● **Aim**: Reproduce these records line for line, omitting the pictures from your output.

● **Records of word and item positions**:
════════

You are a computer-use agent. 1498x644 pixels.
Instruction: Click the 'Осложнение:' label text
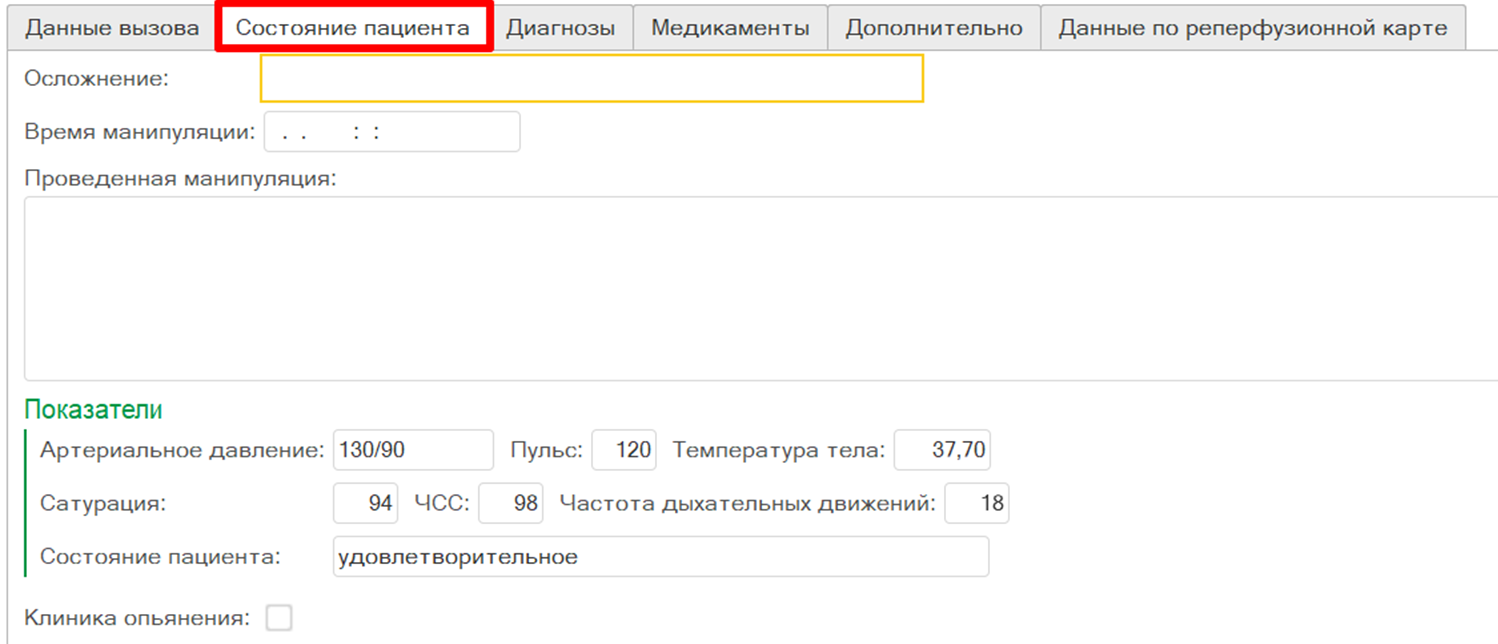96,78
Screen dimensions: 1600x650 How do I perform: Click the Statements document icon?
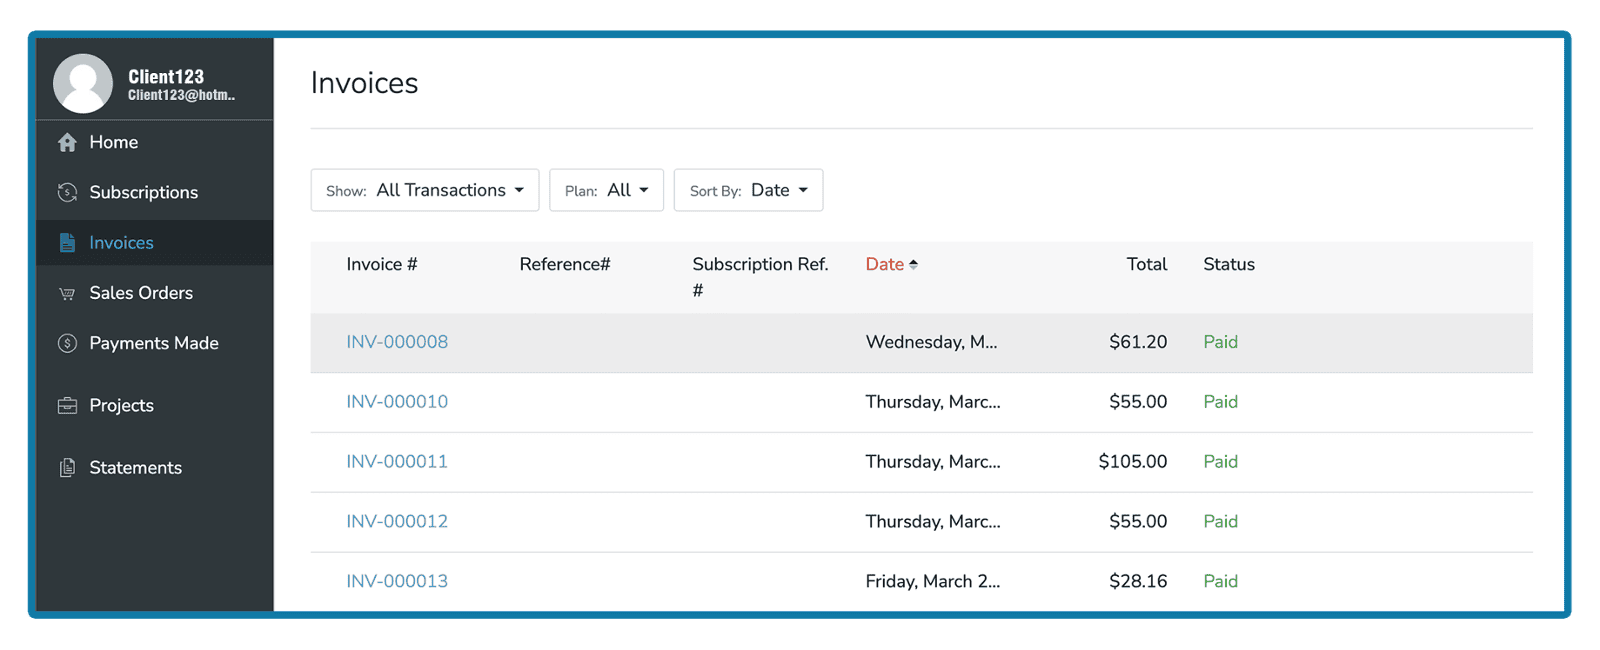(x=67, y=468)
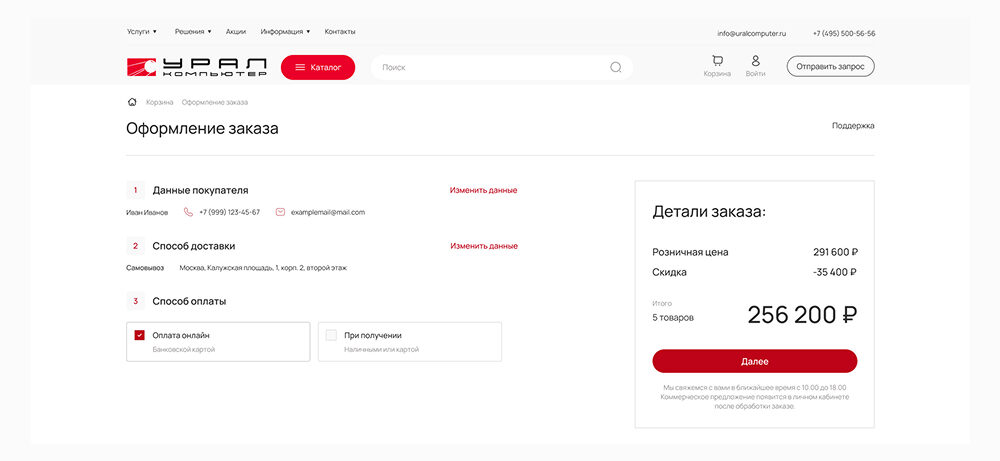The width and height of the screenshot is (1000, 461).
Task: Click the hamburger icon in Каталог button
Action: pyautogui.click(x=300, y=67)
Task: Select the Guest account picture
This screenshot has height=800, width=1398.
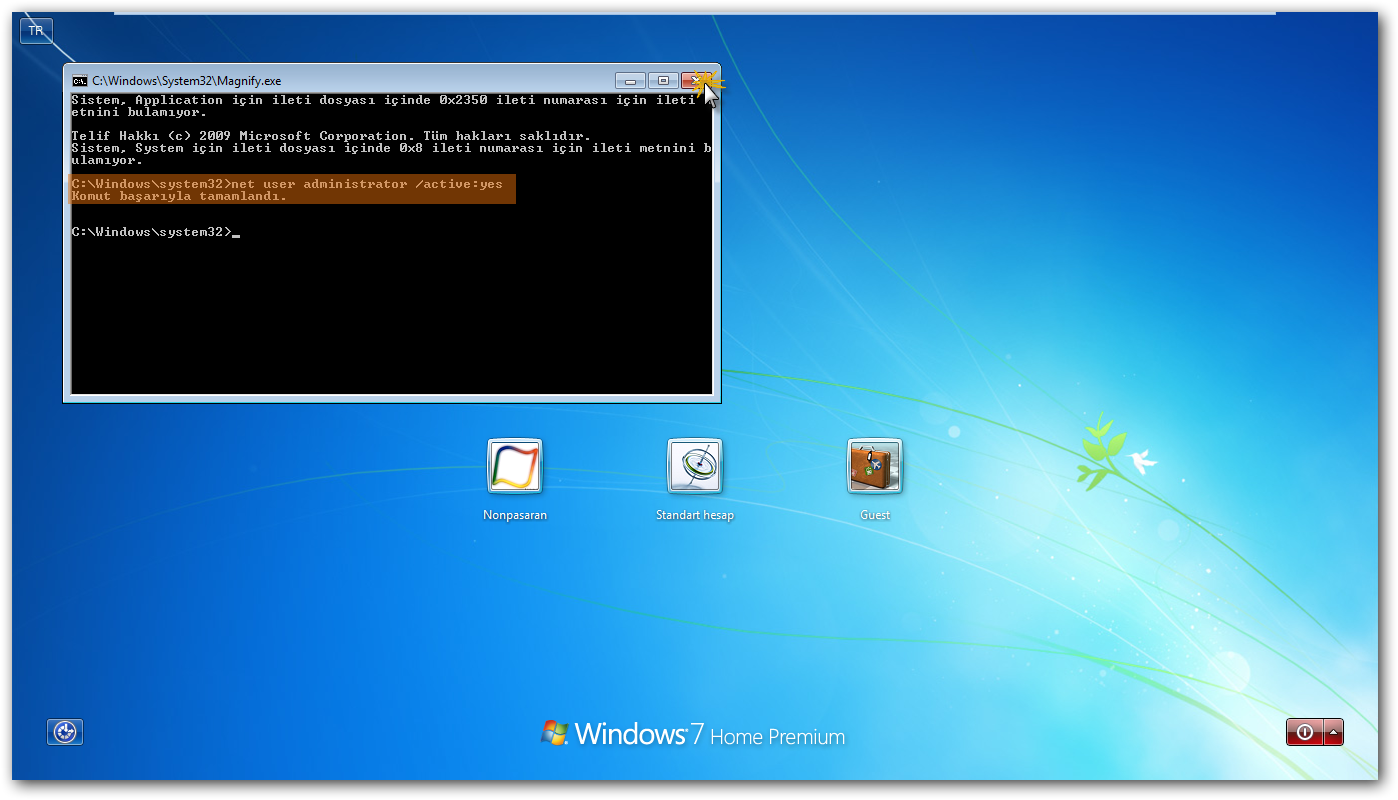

════════

● **Problem solution**:
You are a computer-use agent. 1498x644 pixels.
Instruction: Click the 'Осложнение:' label text
96,78
Screen dimensions: 1600x650 How do I perform: Click the Statements document icon?
(x=67, y=468)
The width and height of the screenshot is (1000, 461).
Task: Click the hamburger icon in Каталог button
Action: pyautogui.click(x=300, y=67)
Task: Select the Guest account picture
This screenshot has height=800, width=1398.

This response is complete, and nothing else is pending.